(Stored data)
*****

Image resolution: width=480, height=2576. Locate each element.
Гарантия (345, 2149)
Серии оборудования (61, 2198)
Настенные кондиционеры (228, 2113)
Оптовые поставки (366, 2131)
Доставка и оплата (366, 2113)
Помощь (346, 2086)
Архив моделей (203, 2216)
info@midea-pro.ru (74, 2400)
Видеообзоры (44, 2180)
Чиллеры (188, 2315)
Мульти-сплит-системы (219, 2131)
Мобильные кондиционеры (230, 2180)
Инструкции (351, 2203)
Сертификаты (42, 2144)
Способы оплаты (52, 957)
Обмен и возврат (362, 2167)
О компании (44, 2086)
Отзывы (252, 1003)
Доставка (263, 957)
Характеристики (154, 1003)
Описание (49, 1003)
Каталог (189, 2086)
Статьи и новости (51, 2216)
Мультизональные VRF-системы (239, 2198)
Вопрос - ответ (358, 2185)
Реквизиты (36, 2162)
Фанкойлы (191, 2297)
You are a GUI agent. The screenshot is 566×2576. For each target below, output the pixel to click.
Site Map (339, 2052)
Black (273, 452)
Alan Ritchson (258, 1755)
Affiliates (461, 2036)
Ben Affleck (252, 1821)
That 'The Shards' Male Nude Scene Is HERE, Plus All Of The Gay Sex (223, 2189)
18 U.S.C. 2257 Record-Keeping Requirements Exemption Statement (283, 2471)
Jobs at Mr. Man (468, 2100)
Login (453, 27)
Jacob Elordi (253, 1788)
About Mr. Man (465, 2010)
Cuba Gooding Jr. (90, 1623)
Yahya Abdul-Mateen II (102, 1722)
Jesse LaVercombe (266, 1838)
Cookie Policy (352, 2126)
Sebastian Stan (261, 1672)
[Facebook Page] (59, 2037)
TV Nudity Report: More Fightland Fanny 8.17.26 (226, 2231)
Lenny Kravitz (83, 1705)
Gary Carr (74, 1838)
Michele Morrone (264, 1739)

*****

Work to complete = Where a line of the data above includes the string "системы", pull it out.

Task response =
Мульти-сплит-системы (219, 2131)
Мультизональные VRF-системы (239, 2198)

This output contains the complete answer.